The report said that life reinsurers are the most prominent users of captives. The report also made clear that mutual life insurance companies, “immune from shareholder pressures to improve returns on capital, are noticeably absent from the list of insurers using captives.”
The Moody’s report said captives help life insurers manage the regulatory volatility of reserve and capital requirements associated with variable annuity guarantees. Although U.S. statutory reporting has more of a focus on balance sheets than income statements, there are also some statutory income benefits, according to Scott Robinson, a senior vice president at Moody’s and author of the report.
“These practices undermine the conservatism U.S. regulators have embedded in their reserving and capital regimes,” Robinson said in the report.
He said life insurers use captives because it enables them to operate in jurisdictions with weaker regulatory standards, both inside and outside the U.S. “This facilitates their ability to operate more freely, with less scrutiny over activities such as investment risk, Robinson said.
In seeking to explain the reason for rating agencies’ concern, Moody’s analysts calculate that use of captives in the aggregate equates to approximately 85 percent of industry capital and surplus.
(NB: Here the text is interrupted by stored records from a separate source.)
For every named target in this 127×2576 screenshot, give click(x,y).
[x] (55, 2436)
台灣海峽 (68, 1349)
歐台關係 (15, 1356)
“In aggregate, a greater reliance on captives by the industry creates overall negative credit pressure, and these practices undermine the conservatism U.S. regulators have embedded in their reserving and capital regimes,” Robinson said.
Robinson explained his concerns about the overall impact by saying that as of the end of 2012, the life industry reported approximately $169 billion of general account reserve credit for business ceded to unauthorized affiliates. Additionally, life insurers had entered into about $155 billion of modified coinsurance (modco) treaties on general account business with unauthorized affiliates, the report said.
While modco transactions do not provide reserve relief, they provide some capital benefits to the ceding company, Robinson said. Hence, in total, the industry received more than $324 billion, or approximately 12 percent of total reserves, of “relief” in aggregate, he said.